In the world of the last few decades, work and family patterns have undergone dramatic upheaval. Among many other changes our society hasn't yet come to grips with is the major influx of women into the job market. According to Newsweek magazine, approximately 65 percent of women of child-bearing age are now in the U.S. work force, and 90 percent of them have had or will have children during their working lives.
Such statistics have made issues regarding women and their roles in society among the hottest and most volatile topics in the political arena. Feminist organizations are reigniting the battle for passage of the Equal Rights Amendment, while conservative forces, under the rhetoric of "pro-family," are marshaling allies in their effort to keep women at home.

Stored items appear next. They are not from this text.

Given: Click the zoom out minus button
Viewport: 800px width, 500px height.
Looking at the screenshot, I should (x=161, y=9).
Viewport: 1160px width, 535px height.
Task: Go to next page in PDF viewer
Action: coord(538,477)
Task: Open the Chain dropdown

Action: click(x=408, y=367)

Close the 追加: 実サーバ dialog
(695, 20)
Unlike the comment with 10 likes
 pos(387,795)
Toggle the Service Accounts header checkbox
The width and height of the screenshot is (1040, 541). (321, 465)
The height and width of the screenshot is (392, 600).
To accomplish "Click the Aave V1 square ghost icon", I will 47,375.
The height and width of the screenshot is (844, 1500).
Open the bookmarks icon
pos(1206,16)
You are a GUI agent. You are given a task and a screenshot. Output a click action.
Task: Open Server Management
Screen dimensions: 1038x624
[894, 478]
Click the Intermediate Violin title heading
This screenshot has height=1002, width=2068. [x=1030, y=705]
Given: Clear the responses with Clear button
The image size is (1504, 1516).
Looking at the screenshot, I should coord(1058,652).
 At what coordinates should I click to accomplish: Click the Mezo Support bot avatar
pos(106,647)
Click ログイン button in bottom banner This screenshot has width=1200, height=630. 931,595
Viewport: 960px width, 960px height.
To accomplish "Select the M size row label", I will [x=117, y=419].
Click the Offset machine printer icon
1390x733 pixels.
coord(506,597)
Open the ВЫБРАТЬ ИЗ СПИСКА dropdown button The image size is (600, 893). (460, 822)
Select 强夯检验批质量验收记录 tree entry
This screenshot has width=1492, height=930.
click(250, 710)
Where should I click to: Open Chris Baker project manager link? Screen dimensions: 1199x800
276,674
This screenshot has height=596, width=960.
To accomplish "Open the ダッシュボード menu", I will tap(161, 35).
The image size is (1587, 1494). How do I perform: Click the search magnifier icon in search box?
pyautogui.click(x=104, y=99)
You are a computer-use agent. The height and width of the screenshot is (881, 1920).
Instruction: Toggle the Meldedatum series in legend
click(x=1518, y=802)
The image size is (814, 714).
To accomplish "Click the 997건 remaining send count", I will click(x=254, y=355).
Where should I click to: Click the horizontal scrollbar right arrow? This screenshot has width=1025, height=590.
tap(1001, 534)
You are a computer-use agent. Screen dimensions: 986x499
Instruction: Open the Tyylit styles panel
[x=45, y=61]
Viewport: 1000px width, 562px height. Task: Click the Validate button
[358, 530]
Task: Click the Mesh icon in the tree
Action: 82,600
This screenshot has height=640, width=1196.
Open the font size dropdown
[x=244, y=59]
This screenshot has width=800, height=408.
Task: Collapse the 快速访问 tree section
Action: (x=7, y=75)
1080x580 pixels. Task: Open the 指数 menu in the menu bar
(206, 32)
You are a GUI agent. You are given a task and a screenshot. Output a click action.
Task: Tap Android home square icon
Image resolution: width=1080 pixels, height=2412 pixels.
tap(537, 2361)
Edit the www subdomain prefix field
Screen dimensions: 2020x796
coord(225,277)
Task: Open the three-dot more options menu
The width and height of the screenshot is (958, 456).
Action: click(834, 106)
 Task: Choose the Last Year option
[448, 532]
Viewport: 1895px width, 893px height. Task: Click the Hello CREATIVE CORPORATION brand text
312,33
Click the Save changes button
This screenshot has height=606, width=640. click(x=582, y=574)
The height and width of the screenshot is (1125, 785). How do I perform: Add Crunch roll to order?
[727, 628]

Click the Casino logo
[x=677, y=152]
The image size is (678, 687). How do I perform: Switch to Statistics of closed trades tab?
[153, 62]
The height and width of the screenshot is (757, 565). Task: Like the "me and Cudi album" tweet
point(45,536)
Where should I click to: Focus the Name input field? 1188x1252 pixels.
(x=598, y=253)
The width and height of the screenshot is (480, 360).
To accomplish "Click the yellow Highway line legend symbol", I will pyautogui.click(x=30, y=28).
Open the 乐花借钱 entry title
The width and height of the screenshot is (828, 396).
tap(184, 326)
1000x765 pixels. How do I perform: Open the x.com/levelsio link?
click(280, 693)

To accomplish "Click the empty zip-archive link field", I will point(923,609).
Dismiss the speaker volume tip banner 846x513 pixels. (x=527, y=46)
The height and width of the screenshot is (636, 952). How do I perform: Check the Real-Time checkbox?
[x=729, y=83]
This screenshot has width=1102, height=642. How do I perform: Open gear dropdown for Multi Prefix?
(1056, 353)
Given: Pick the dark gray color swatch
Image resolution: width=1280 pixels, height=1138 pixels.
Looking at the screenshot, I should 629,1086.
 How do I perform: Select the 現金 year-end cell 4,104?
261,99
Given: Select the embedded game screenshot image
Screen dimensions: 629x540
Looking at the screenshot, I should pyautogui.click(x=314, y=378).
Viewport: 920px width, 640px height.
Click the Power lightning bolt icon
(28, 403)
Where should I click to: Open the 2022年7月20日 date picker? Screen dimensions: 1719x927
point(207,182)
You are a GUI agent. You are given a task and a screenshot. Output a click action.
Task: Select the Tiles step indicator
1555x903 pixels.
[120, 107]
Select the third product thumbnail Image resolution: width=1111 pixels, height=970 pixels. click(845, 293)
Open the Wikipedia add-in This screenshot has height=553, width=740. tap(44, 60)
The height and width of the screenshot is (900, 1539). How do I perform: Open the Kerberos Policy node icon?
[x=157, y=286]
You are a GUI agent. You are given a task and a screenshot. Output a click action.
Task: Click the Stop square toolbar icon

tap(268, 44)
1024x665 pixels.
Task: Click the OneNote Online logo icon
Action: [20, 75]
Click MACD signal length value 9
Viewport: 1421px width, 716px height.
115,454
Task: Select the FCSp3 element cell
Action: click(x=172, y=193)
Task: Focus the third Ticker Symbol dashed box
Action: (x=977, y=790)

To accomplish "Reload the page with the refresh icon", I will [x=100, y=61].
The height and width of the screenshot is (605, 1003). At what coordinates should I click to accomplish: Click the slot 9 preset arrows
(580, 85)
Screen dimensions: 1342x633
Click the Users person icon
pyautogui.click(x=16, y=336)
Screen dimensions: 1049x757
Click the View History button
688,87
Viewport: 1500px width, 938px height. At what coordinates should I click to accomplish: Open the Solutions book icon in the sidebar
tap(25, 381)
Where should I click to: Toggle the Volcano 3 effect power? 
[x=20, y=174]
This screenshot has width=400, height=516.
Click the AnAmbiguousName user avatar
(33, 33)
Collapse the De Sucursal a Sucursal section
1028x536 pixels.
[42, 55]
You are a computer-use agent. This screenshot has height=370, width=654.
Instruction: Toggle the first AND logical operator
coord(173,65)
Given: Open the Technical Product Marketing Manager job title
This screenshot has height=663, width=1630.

Into the fray came two mid-January Supreme Court decisions regarding pregnant women in the work force. On January 13 the high court upheld state laws requiring employers to give female workers up to four months of unpaid pregnancy disability leave, guaranteeing reinstatement of their jobs on their return. The case, California Federal Savings and Loan v. Guerra, ruled in favor of Lillian Garland, a receptionist at the Los Angeles-based bank who lost her job after three months' pregnancy leave.
Eight days later, in a decision that had ramifications for the vast majority of working women who reside in states without job protection laws such as California's, the court ruled that federal law does not require states to pay unemployment compensation to women who leave work to have babies and consequently lose their jobs. The loser in this case, Wimberly v. Labor and Industrial Relations Commission of Missouri, was Linda Wimberly, a cashier at a J.C. Penney Co. store in Kansas City, Missouri. Wimberly took a leave of absence in 1980 to have a baby and was told there were no jobs when she asked to return to work a few months later.